** Exercise **
The word "紙飛機炒群源碼雲原生升級" may appear in some lines of the data; copy every such line.
BEGIN
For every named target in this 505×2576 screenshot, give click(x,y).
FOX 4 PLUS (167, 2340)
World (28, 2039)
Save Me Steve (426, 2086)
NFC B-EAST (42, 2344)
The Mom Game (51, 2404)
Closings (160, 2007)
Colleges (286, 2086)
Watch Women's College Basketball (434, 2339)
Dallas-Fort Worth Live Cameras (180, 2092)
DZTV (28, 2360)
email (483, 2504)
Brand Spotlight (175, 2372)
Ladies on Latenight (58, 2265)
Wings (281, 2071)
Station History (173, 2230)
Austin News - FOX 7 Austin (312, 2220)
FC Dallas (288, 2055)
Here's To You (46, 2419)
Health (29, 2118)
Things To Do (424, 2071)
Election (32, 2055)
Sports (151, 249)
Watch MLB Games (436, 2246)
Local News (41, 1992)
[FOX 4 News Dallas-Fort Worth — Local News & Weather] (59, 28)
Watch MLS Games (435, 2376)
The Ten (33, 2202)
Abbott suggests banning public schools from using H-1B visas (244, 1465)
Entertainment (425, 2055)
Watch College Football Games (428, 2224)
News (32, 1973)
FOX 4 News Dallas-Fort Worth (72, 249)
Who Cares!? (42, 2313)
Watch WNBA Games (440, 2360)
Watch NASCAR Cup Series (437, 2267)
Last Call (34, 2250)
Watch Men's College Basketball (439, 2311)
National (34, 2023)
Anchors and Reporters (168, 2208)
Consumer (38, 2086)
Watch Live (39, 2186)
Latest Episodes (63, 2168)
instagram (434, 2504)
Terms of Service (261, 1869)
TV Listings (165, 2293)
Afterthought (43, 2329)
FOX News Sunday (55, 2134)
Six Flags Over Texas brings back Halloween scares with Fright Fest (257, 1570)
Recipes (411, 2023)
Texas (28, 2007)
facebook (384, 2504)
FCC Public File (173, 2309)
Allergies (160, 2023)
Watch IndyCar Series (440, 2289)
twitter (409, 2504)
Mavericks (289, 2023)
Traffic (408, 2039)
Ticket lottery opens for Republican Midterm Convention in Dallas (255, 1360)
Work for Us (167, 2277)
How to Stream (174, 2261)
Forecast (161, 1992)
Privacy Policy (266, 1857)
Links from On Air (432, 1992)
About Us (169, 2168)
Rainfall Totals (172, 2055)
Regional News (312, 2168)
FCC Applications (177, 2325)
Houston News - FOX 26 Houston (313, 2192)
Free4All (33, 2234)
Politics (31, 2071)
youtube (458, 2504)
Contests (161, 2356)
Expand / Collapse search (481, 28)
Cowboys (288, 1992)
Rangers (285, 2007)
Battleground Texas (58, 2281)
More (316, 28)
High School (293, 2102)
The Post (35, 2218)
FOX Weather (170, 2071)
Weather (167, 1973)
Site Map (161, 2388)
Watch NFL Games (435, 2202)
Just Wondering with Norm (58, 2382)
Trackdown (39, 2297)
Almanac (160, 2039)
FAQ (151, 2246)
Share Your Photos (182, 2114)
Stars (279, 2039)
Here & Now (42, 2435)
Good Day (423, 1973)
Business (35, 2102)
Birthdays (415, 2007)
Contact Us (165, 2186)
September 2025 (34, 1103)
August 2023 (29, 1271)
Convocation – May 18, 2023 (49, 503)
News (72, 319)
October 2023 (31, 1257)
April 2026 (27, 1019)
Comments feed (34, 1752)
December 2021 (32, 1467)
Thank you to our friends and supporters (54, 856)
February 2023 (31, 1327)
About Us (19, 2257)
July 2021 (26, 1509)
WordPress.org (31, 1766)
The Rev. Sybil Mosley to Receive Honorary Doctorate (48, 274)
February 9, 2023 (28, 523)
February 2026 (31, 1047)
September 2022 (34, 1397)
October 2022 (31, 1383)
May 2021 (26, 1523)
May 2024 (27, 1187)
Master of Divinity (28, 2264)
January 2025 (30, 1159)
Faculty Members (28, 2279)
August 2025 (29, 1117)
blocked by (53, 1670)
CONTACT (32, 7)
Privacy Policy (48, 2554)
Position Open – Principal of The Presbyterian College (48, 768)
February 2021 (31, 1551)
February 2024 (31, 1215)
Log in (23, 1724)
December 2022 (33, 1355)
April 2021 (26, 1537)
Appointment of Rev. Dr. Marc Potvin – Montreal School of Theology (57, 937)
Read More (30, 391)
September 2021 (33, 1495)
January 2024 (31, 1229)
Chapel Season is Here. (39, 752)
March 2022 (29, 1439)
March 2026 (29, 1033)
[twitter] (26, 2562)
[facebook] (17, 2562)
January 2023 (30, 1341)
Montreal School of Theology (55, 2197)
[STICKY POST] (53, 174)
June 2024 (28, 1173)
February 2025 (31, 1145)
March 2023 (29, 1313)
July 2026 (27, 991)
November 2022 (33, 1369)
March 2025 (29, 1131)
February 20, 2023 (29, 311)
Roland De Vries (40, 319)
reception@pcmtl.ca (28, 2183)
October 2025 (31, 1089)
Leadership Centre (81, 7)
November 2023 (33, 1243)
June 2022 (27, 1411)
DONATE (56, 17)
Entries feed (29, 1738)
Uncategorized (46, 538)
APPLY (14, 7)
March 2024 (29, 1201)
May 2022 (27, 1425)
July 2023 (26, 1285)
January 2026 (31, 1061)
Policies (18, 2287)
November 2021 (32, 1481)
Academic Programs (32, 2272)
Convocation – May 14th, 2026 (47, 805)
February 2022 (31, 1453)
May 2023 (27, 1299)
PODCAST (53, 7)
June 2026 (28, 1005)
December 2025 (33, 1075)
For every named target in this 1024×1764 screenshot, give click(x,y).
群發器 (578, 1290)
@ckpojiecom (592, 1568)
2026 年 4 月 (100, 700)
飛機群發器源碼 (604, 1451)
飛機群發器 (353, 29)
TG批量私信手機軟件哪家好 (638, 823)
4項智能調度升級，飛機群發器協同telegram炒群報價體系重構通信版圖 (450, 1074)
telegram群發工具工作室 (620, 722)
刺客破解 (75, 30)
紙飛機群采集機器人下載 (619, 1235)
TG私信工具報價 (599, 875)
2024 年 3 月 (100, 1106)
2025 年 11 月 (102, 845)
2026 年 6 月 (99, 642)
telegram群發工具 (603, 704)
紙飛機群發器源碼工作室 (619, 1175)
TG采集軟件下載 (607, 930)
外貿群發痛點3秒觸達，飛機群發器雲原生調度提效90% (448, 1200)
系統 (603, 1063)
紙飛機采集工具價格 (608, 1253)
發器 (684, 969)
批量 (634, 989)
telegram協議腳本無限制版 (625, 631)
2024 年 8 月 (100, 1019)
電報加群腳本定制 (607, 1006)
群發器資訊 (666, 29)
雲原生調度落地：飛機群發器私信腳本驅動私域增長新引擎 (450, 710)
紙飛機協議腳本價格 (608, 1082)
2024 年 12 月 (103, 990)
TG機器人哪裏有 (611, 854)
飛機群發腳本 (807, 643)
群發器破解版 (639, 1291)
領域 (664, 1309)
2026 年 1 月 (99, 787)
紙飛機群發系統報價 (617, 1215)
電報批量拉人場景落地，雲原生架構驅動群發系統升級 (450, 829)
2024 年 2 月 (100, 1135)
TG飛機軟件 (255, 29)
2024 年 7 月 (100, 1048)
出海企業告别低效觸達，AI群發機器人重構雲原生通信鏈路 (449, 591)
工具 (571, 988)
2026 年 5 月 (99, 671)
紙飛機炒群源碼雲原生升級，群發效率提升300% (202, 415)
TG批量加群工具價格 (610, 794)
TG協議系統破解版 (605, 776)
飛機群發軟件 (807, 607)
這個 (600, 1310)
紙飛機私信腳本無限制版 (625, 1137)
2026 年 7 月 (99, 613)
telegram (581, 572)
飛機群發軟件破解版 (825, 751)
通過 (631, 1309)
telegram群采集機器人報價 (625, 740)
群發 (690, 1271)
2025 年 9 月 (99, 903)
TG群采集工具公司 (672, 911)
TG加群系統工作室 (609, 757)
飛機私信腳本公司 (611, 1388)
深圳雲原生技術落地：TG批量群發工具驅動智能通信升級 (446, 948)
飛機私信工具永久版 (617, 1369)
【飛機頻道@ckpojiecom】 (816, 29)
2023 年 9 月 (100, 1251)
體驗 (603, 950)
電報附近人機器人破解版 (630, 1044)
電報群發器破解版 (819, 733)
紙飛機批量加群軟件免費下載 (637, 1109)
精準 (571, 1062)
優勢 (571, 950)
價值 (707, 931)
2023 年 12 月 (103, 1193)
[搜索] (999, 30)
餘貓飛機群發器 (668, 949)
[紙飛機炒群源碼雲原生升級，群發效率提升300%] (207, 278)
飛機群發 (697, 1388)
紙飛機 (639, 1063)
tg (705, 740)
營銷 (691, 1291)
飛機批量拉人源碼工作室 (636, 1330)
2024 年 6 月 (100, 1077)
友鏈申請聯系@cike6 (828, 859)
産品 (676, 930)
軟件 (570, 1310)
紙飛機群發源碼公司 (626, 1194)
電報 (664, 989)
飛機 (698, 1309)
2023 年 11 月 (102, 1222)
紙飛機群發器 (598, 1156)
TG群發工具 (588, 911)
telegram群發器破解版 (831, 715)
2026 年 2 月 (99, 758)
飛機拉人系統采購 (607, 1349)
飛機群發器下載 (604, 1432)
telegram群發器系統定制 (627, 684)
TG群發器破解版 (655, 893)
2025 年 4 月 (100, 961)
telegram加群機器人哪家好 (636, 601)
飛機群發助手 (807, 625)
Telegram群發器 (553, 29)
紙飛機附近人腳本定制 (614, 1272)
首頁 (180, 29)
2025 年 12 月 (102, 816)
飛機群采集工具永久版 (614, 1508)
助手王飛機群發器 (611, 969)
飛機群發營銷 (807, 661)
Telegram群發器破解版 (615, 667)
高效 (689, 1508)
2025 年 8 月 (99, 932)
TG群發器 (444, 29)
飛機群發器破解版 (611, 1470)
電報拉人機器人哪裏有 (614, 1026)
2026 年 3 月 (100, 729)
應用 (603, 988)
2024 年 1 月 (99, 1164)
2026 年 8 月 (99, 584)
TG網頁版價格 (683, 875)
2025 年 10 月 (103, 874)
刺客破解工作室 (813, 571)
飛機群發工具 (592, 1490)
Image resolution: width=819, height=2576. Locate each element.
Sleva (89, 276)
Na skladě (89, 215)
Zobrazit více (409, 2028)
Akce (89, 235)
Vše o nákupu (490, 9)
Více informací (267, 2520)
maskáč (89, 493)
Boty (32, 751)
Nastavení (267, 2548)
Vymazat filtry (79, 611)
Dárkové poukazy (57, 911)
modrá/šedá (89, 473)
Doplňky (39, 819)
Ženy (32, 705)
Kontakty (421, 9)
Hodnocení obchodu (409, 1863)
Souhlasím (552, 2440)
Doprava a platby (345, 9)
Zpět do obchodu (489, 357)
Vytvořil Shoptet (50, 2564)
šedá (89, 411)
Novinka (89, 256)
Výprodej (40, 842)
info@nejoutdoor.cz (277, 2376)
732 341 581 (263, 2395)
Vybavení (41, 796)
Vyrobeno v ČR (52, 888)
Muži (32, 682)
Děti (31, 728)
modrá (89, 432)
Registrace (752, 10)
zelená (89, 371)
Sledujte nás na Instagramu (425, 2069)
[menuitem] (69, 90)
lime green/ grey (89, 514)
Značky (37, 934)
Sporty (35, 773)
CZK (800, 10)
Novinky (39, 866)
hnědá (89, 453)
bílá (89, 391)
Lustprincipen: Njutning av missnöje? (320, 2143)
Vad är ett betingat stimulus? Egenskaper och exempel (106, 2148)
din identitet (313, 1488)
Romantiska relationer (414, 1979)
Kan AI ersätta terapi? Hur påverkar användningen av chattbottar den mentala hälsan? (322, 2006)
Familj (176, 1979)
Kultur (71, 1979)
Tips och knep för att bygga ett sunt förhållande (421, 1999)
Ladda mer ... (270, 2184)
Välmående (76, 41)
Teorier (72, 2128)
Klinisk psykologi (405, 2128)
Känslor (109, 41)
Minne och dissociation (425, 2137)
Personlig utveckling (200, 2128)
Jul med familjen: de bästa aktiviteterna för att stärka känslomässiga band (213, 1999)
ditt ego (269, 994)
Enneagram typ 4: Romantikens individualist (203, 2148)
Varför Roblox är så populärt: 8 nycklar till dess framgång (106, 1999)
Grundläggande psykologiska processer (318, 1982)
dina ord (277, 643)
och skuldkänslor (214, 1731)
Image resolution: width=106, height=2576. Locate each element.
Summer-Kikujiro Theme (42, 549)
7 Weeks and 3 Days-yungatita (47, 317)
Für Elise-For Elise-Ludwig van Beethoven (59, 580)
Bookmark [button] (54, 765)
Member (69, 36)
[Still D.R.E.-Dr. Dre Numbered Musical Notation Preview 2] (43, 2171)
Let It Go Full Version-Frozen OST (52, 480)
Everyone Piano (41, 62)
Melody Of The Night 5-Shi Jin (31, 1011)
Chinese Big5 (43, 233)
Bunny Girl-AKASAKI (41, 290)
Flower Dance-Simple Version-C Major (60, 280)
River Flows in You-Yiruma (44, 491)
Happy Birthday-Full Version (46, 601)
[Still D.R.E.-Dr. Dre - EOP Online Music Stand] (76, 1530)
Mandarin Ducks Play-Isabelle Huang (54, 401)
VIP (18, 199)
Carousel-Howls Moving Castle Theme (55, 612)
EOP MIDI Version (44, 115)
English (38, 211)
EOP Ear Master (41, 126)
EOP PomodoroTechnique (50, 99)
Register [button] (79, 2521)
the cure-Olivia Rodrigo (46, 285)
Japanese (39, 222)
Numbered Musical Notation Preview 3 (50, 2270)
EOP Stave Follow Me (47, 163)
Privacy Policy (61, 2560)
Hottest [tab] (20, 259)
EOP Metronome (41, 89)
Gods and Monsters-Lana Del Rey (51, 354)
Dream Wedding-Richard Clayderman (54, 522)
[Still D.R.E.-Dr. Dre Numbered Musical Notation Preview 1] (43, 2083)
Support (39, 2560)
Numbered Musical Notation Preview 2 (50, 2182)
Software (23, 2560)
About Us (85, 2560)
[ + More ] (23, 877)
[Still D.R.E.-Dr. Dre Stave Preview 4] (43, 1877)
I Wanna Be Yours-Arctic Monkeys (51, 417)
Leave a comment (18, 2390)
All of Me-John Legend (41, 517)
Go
END
** Answer space **
紙飛機炒群源碼雲原生升級，群發效率提升300% (202, 415)
[紙飛機炒群源碼雲原生升級，群發效率提升300%] (207, 278)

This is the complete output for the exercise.